This article from the Washington Post makes two startling claims. The first is that 359,000 students have experienced gun violence at school since Columbine (April 20, 1999). The second perhaps even more shocking claim is that our federal government does not track school shootings. The Washington Post has independently tracked how many of our children have been exposed to gun violence during school hours. 359,000. Let that number sit with you.

"Beyond the dead and wounded, children who witness the violence or cower behind locked doors to hide from it can be profoundly traumatized."

There have been 392 school shootings since 1999, according to Post which reviewed more than 1,000 alleged incidents:

"… but counted only those that happened on campuses immediately before, during or just after classes. ... Gunfire at colleges and universities, which affects young adults rather than kids, also was not counted."

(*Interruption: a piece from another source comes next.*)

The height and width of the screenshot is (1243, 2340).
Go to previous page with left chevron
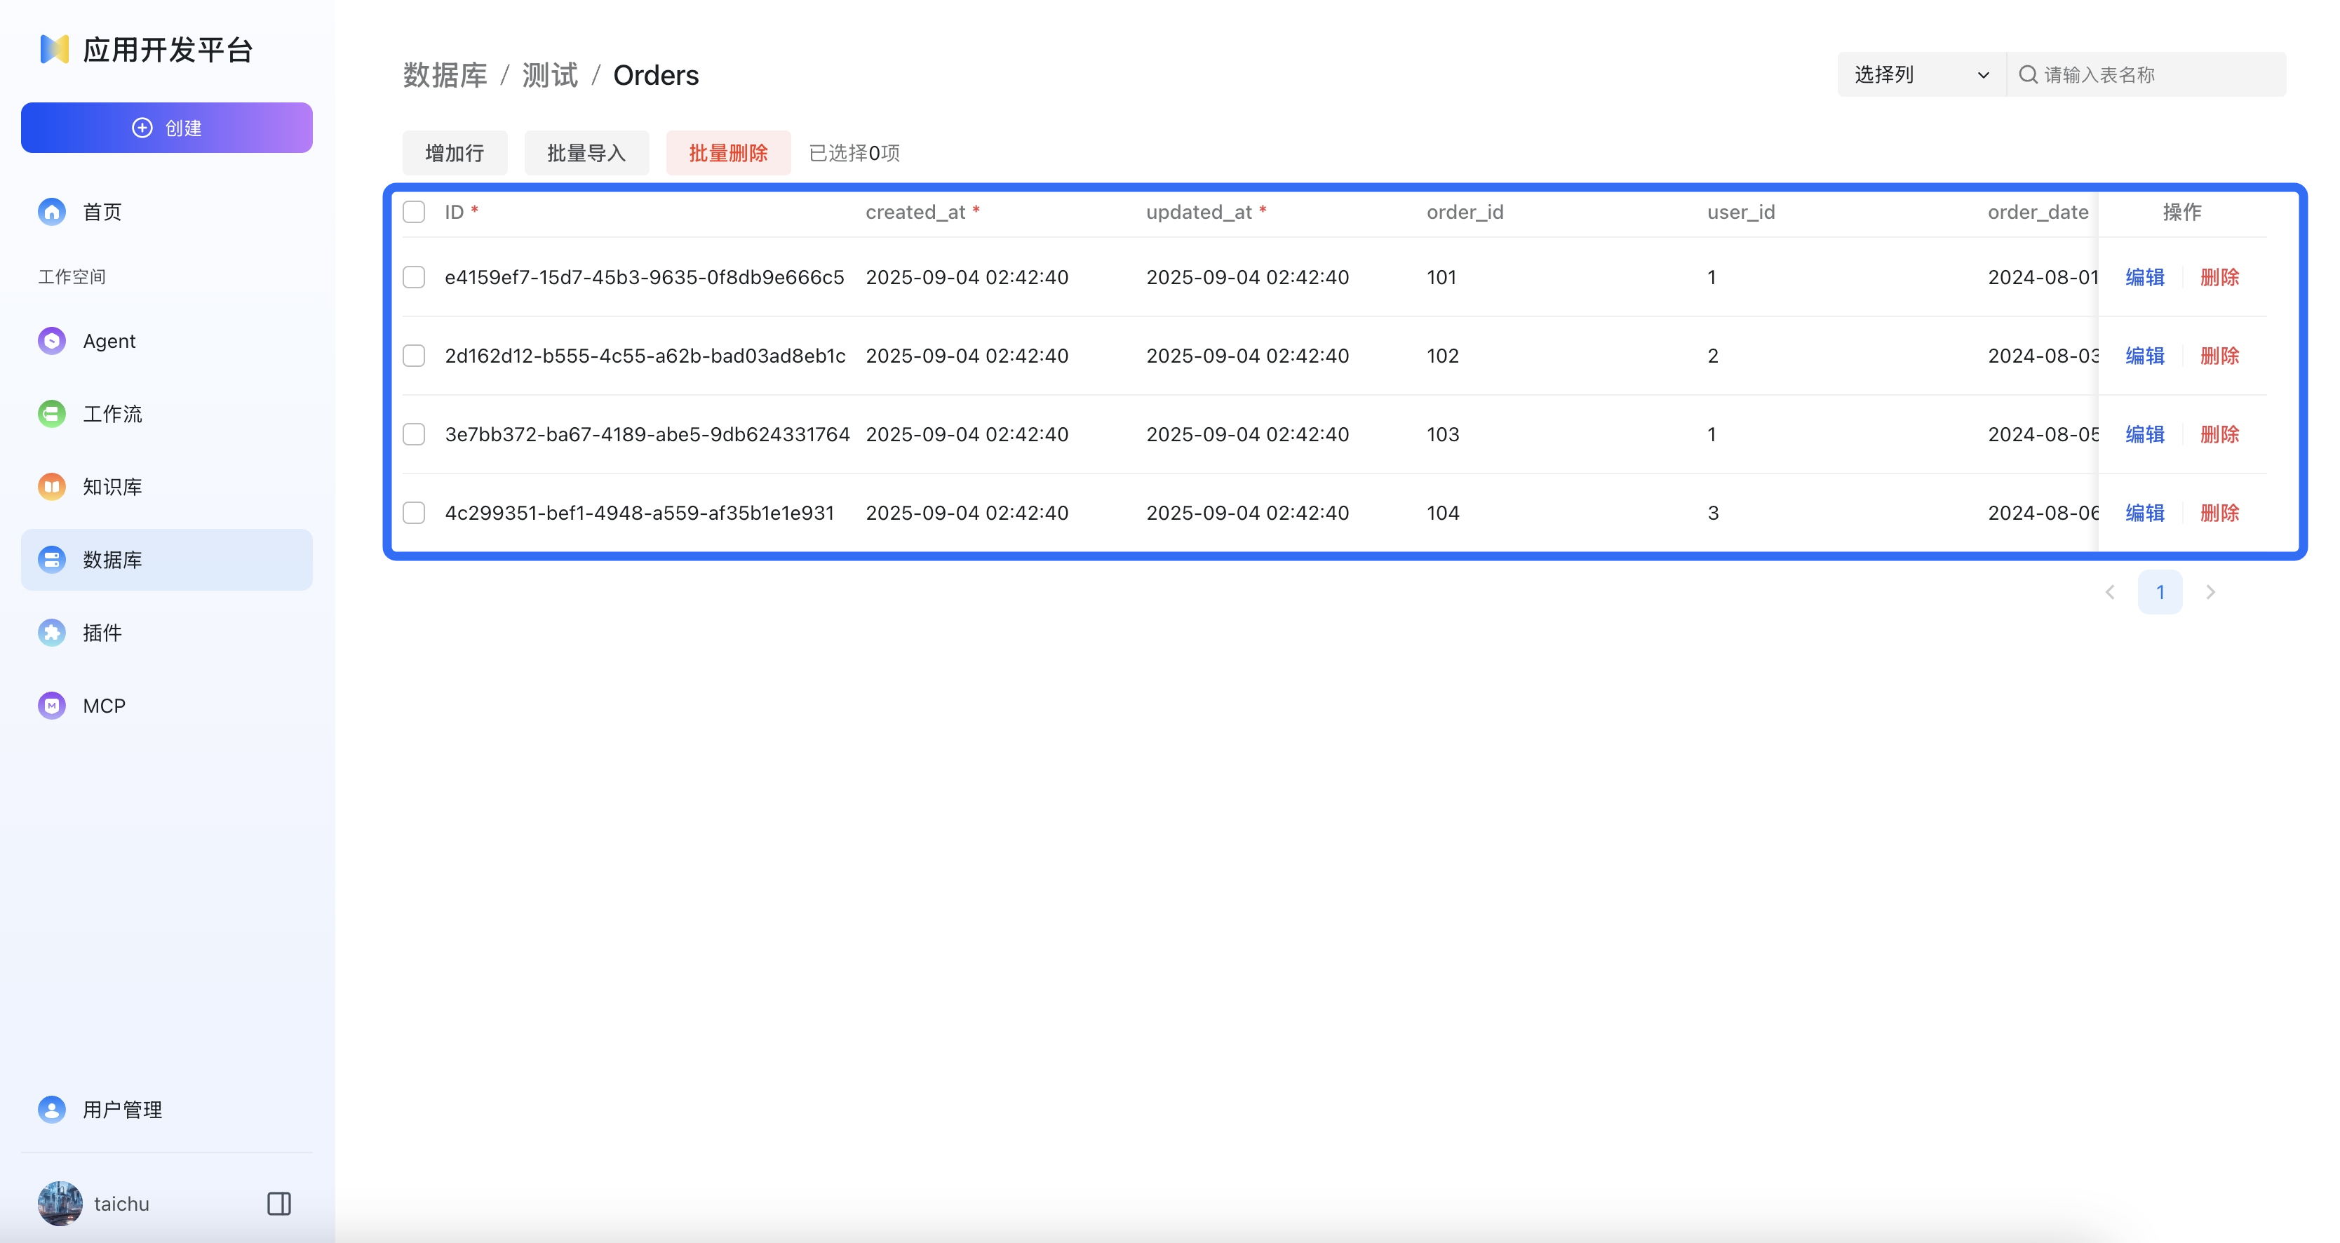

Is there really that much difference between an 18 year old kid and a 19 or 20 year old? Including December 6, CNN reports 80 school shootings so far this year and 79 in 2022. A pointed reminder that the year isn’t over yet. The numbers differ slightly depending on who’s looking and what their criteria are. But the common factor is that the incidents at schools whip past with such accelerating, startling regularity (and we’re not even factoring in the much larger mass/community-based shootings) that our sense of the landscape of the tragedy blurs. But let’s not let it blur into numbness! Let’s press the pause button here today and remember these 26 people. If you can handle it, click the link, look at their pictures and read their bios.

Charlotte Bacon, 6

Daniel Barden, 7

Rachel D’Avino, 29

Olivia Engel, 6

Josephine Gay, 7

Dylan Hockley, 6

Dawn Lafferty Hochsprung, 47

Madeleine Hsu, 6
Catherine Hubbard, 6
Chase Kowalski, 7
Jesse Lewis, 6
Ana Marquez-Greene, 6
James Mattioli, 6
Grace McDonnell, 7
Anne Marie Murphy, 52
Emilie Parker, 6
Jack Pinto, 6
Noah Pozner, 6
Caroline Previdi, 6
Jessica Rekos, 6
Avielle Richman, 6
Lauren Rousseau, 30
Mary Sherlach, 56
Victoria Soto, 27
Benjamin Wheeler, 6
Allison Wyatt, 6

Let their memories be a blessing. And more, an impetus to do better as a nation. In a year marked by budget battles and threatened shutdowns certain politicians are looking to strip the CDC of its ability to research gun violence. How can we make progress if we can't even scientifically analyze the scope of the problem? Like the good folks at Sandy Hook Promise, we at www.willyouhearmenow.comalso “envision a future where children are free from shootings and acts of violence in their schools, homes, and communities.” Now that's a holiday wish we can all live with and take into the New Year.